This is a page that curates AI-related papers published worldwide. All content here is summarized using Google Gemini and operated on a non-profit basis. Copyright for each paper belongs to the authors and their institutions; please make sure to credit the source when sharing.
Unlike supervised learning methods that achieve high accuracy in limited environments, this paper focuses on zero-shot 3D visual grounding (3DVG), which is advantageous for real-world applications. To address the spatial inference limitations of existing zero-shot methods and the problems of context omission or detail degradation, we propose SeqVLM, a novel zero-shot 3DVG framework that leverages multi-view real-world scene images and spatial information.
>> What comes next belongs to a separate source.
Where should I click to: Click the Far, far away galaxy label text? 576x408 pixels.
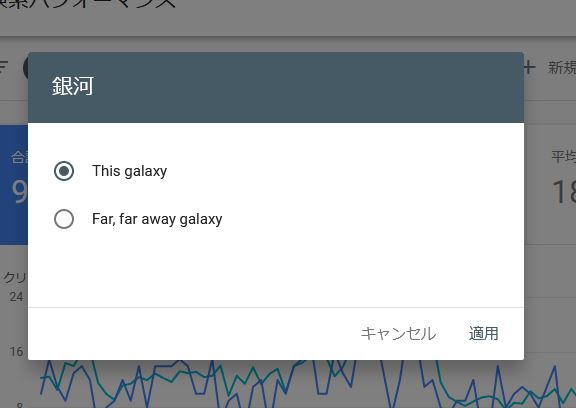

SeqVLM generates 3D instance proposals through a 3D semantic segmentation network and refines the proposals through semantic filtering, retaining only semantically relevant candidates. A proposal-based multi-view projection strategy projects candidate proposals onto real-world scene image sequences, preserving spatial relationships and contextual details during the 3D point cloud-to-image conversion process. Furthermore, to reduce the computational load of VLM, we implement a dynamic scheduling mechanism that repeatedly processes sequence-query prompts. This dynamic scheduling mechanism leverages VLM's cross-modal inference capabilities to identify text-specified objects. Experimental results on the ScanRefer and Nr3D benchmarks demonstrate state-of-the-art performance, achieving Acc@0.25 scores of 55.6% and 53.2%, respectively, which are 4.0% and 5.2% better than existing zero-shot methods. The code is available at https://github.com/JiawLin/SeqVLM .
Takeaways, Limitations
•
Takeaways:
◦
Improving zero-shot 3DVG performance and increasing generalizability by leveraging multi-view images and spatial information.
◦
Reducing VLM computational load through dynamic scheduling mechanisms.
◦
Achieving cutting-edge performance in ScanRefer and Nr3D benchmarks.
◦
Increased real-world applicability.
•
Limitations:
◦
The performance of the proposed method may depend on the performance of the 3D semantic segmentation network and VLM used.
◦
Potential increase in computational costs due to multi-view image processing.
◦
There may be a possibility of performance degradation for certain types of scenes or objects.
◦
Further research is needed on generalization performance in various environments.